The Mind of a Mystic

Sri. Nithyananda Swami is a trim, healthy looking young man with dark, shoulder-length hair. Handsome and polite, possessing an open manner and a wealth of curiosity, he could be any ordinary American college student.

The difference is that ordinary American college students do not wear orange robes and turbans, have not experienced spiritual enlightenment and are not regarded as a teacher, healer and mystic by millions of people in all corners of the world.

A mystic? The term is not a bad fit for “Swami,” as he is known. Mystics, popular culture tells us, have direct communion with God. Through means not understood or measurable, mystics are thought to have access to ultimate realities or truths. Picture a mystic and you’ll probably picture someone full of bliss, someone gifted with lofty thoughts and insights the rest of us do not possess. The very presence of a mystic is thought to bring peace and healing to others.

That’s an apt description of Swami, a 27-year-old from South India. He is approached by thousands of people a year seeking relief from diseases and ailments that conventional medical approaches have not cured. Swami’s background lends him the air of a mystic, too. He left his home as a teen, visited ashrams across India, immersed himself in philosophy, read extensively and mastered the art of meditation.

◆ Your goal ◆
Can you reproduce the profile of Swami, word for word, from "The difference is" up to and including "of the world."? The data plays no part in this.

◆ Raw data ◆
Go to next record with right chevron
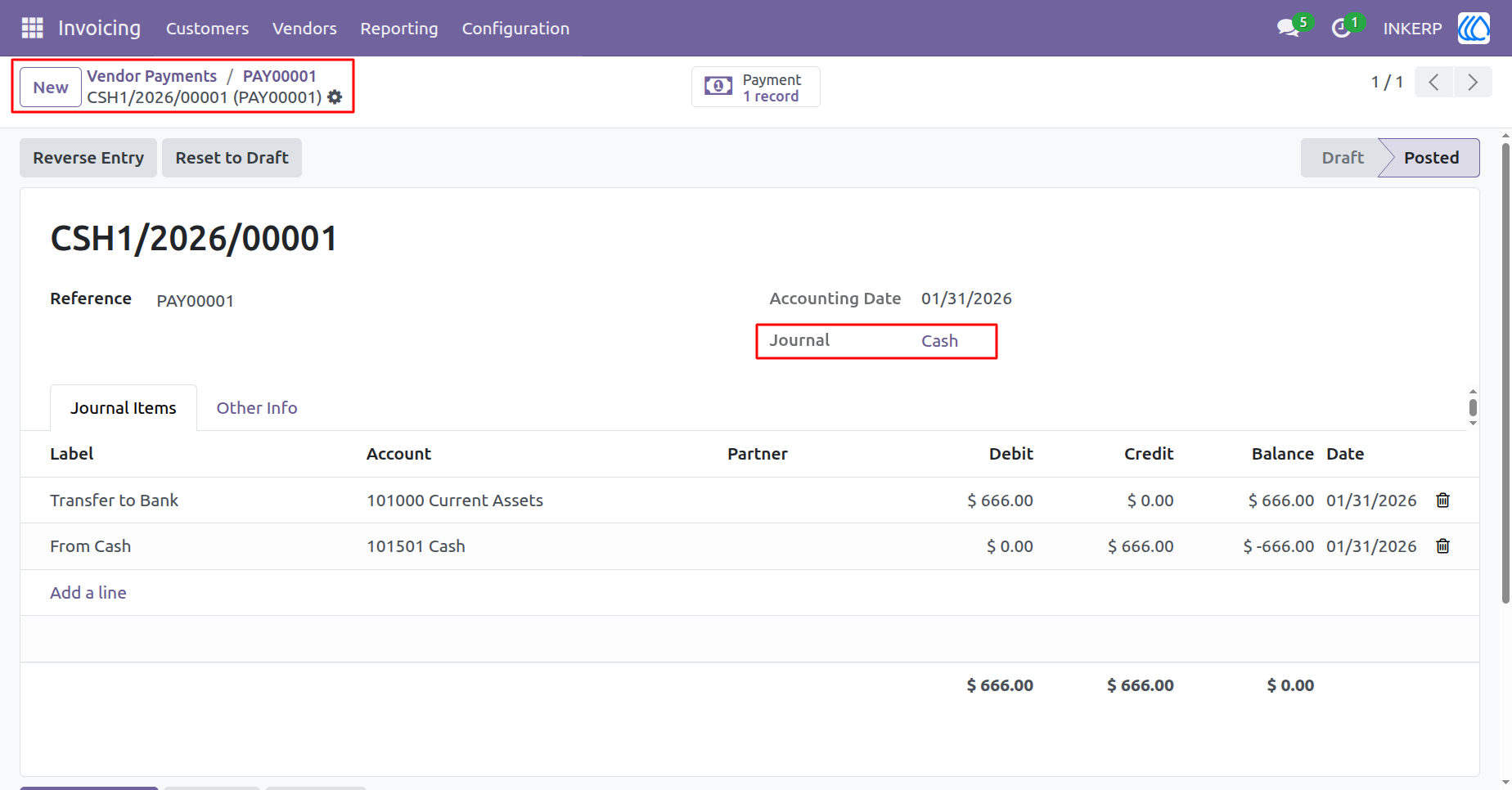The image size is (1512, 790). point(1473,82)
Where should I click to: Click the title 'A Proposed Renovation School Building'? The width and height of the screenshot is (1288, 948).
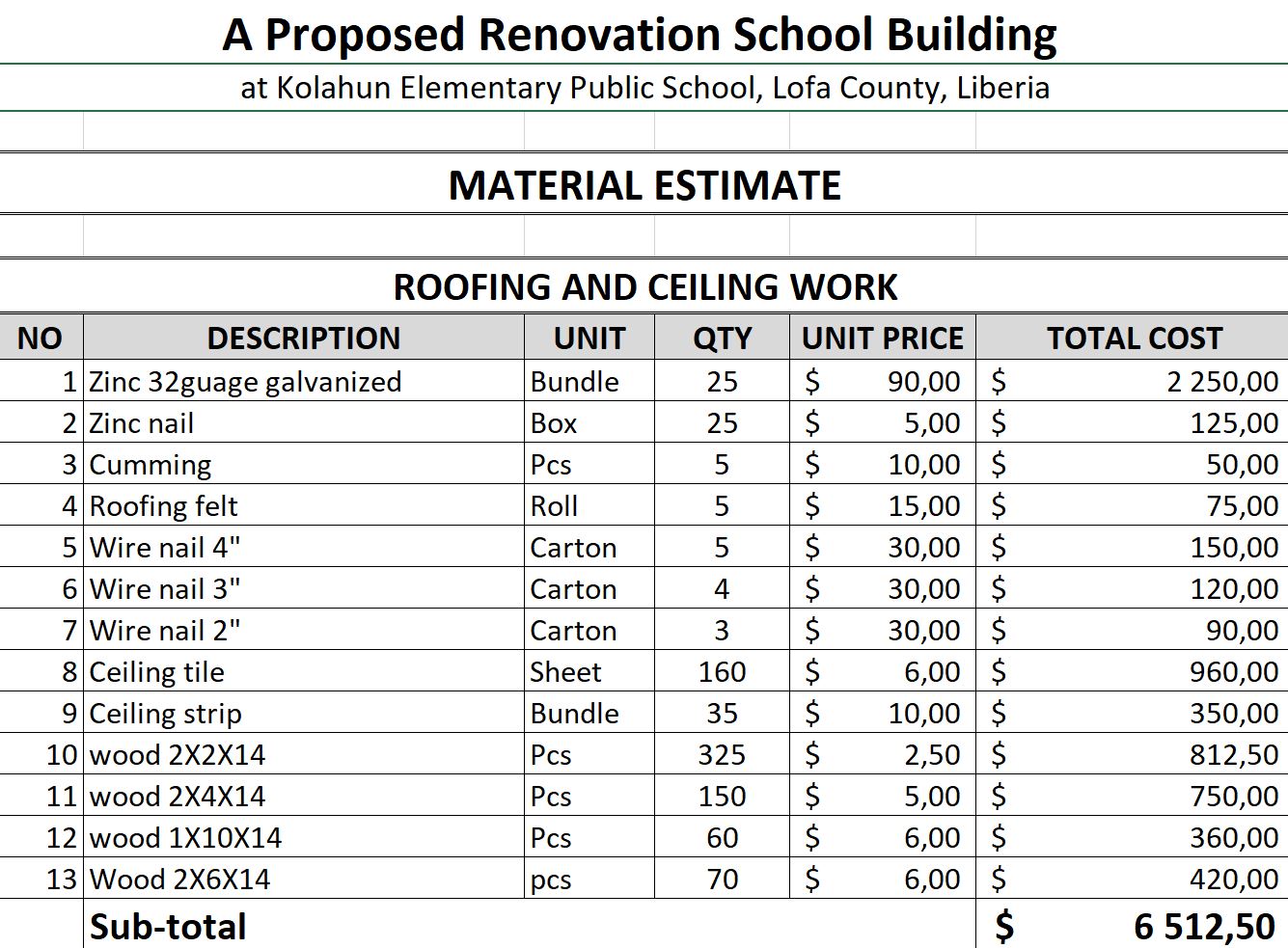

◆ Exercise answer ◆
The difference is that ordinary American college students do not wear orange robes and turbans, have not experienced spiritual enlightenment and are not regarded as a teacher, healer and mystic by millions of people in all corners of the world.